__Data extracted from a collection__:
——
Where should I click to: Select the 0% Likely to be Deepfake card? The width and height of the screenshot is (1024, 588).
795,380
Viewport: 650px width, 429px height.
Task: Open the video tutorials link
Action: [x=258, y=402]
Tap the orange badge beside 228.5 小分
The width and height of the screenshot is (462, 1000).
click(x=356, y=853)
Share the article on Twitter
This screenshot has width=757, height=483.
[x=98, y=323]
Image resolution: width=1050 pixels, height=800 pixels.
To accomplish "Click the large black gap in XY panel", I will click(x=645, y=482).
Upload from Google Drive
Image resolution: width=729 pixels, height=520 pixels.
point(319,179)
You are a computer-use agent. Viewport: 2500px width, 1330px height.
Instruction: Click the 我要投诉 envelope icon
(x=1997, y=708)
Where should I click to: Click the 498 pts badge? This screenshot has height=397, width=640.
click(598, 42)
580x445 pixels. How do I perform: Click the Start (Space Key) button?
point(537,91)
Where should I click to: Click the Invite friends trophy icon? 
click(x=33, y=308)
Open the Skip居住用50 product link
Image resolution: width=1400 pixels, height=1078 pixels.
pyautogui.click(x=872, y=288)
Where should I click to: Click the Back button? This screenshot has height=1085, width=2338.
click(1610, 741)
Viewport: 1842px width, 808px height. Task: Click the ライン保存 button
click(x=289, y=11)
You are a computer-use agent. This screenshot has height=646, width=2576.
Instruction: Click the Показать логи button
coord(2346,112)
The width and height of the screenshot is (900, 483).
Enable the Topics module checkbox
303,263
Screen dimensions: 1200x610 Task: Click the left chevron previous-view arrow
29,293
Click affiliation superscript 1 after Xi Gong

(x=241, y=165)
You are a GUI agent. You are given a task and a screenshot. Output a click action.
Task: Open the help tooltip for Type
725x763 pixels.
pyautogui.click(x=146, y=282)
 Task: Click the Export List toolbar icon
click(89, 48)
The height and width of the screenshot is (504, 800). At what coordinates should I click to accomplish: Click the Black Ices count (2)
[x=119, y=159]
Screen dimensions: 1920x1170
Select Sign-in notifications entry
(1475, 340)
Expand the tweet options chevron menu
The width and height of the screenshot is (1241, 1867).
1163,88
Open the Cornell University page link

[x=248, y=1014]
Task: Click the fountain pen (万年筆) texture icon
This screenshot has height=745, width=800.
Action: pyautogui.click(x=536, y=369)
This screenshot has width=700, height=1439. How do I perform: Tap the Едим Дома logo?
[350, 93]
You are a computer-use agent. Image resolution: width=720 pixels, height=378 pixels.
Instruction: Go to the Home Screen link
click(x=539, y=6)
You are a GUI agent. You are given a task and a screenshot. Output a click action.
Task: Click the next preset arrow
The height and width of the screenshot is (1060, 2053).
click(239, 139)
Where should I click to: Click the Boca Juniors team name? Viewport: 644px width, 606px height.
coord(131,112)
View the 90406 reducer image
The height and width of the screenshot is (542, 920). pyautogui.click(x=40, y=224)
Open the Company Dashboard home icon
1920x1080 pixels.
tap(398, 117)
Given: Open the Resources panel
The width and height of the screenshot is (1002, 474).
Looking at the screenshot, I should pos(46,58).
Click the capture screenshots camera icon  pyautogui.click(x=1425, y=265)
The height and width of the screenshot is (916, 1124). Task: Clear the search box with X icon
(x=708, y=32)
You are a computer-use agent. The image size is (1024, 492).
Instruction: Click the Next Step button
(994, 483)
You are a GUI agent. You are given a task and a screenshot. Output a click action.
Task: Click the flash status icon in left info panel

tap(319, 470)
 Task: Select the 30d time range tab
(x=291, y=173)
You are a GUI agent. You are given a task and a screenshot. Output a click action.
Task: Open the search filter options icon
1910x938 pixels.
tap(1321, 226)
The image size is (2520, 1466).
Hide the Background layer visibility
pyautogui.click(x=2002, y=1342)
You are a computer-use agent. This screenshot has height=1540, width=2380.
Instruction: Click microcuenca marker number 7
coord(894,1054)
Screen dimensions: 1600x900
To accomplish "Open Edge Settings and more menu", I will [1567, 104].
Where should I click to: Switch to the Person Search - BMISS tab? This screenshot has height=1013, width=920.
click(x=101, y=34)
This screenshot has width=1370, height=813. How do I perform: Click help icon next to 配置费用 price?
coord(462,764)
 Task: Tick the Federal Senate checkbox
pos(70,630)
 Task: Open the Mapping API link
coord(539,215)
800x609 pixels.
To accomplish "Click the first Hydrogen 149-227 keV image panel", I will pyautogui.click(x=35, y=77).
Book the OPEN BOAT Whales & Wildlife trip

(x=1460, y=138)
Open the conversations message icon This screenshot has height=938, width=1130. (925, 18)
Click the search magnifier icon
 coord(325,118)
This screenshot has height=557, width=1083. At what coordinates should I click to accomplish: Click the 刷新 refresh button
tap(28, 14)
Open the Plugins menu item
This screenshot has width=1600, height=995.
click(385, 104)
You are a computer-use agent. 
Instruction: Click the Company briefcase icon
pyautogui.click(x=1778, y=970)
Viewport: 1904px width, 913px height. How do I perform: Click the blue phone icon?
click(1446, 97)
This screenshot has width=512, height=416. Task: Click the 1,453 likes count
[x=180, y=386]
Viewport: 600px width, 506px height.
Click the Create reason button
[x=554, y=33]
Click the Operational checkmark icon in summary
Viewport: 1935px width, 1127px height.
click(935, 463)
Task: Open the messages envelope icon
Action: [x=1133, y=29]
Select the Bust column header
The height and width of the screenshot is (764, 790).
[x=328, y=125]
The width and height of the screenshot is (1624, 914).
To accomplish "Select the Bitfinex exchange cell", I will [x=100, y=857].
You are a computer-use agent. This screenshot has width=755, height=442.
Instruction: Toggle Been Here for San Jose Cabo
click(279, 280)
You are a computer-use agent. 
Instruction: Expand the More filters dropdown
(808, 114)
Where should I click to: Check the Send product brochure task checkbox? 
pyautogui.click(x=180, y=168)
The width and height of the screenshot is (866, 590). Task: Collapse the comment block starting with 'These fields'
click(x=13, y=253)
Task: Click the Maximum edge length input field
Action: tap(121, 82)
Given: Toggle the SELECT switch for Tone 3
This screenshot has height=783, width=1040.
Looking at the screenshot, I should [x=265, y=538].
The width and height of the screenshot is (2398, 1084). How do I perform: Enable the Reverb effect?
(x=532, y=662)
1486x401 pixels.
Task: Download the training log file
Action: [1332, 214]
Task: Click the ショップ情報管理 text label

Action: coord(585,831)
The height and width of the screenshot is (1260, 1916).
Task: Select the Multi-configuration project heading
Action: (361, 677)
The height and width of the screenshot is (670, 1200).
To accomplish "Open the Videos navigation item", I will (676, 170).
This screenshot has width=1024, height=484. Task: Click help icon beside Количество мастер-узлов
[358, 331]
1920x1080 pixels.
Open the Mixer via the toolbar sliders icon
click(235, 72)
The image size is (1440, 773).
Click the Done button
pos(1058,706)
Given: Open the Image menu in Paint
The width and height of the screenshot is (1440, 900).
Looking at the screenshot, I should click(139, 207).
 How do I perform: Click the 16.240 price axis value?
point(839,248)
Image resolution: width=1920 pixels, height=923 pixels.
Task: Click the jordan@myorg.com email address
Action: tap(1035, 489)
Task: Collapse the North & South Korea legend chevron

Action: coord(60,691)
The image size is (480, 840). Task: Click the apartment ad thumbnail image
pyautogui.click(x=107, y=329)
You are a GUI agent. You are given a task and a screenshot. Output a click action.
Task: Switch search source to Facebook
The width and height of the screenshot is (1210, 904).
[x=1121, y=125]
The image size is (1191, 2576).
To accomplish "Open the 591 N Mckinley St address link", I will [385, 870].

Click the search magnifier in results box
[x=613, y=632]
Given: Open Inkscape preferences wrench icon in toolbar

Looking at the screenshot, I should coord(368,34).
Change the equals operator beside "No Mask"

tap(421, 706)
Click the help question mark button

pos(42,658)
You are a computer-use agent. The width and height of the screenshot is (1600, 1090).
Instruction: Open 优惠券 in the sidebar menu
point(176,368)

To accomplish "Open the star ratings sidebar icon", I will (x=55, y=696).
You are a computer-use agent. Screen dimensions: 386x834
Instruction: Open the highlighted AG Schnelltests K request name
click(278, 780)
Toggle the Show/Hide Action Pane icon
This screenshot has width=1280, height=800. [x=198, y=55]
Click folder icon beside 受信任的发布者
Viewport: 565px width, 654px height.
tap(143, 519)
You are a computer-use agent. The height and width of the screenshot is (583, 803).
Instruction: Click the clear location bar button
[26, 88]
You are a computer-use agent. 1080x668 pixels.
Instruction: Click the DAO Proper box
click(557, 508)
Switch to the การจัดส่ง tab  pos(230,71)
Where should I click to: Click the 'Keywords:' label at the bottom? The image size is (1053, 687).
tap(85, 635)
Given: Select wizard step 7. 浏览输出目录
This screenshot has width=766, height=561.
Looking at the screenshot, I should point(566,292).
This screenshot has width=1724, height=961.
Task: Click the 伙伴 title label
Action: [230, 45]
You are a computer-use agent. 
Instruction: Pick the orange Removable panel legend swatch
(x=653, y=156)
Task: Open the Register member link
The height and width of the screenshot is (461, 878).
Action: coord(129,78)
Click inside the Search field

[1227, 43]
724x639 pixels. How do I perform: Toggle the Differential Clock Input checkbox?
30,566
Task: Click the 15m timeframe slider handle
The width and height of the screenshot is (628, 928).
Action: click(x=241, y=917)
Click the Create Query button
——
__TASK DETAILS__: Reproduce the records exactly, starting at the line that contains "You are a computer-use agent. The width" and ending at the final line of the records, with both of those lines included.

__FINAL RESULT__:
You are a computer-use agent. The width and height of the screenshot is (1600, 1090).
Instruction: Open 优惠券 in the sidebar menu
point(176,368)

To accomplish "Open the star ratings sidebar icon", I will (x=55, y=696).
You are a computer-use agent. Screen dimensions: 386x834
Instruction: Open the highlighted AG Schnelltests K request name
click(278, 780)
Toggle the Show/Hide Action Pane icon
This screenshot has width=1280, height=800. [x=198, y=55]
Click folder icon beside 受信任的发布者
Viewport: 565px width, 654px height.
tap(143, 519)
You are a computer-use agent. The height and width of the screenshot is (583, 803).
Instruction: Click the clear location bar button
[26, 88]
You are a computer-use agent. 1080x668 pixels.
Instruction: Click the DAO Proper box
click(557, 508)
Switch to the การจัดส่ง tab  pos(230,71)
Where should I click to: Click the 'Keywords:' label at the bottom? The image size is (1053, 687).
tap(85, 635)
Given: Select wizard step 7. 浏览输出目录
This screenshot has width=766, height=561.
Looking at the screenshot, I should point(566,292).
This screenshot has width=1724, height=961.
Task: Click the 伙伴 title label
Action: [230, 45]
You are a computer-use agent. 
Instruction: Pick the orange Removable panel legend swatch
(x=653, y=156)
Task: Open the Register member link
The height and width of the screenshot is (461, 878).
Action: coord(129,78)
Click inside the Search field

[1227, 43]
724x639 pixels. How do I perform: Toggle the Differential Clock Input checkbox?
30,566
Task: Click the 15m timeframe slider handle
The width and height of the screenshot is (628, 928).
Action: click(x=241, y=917)
Click the Create Query button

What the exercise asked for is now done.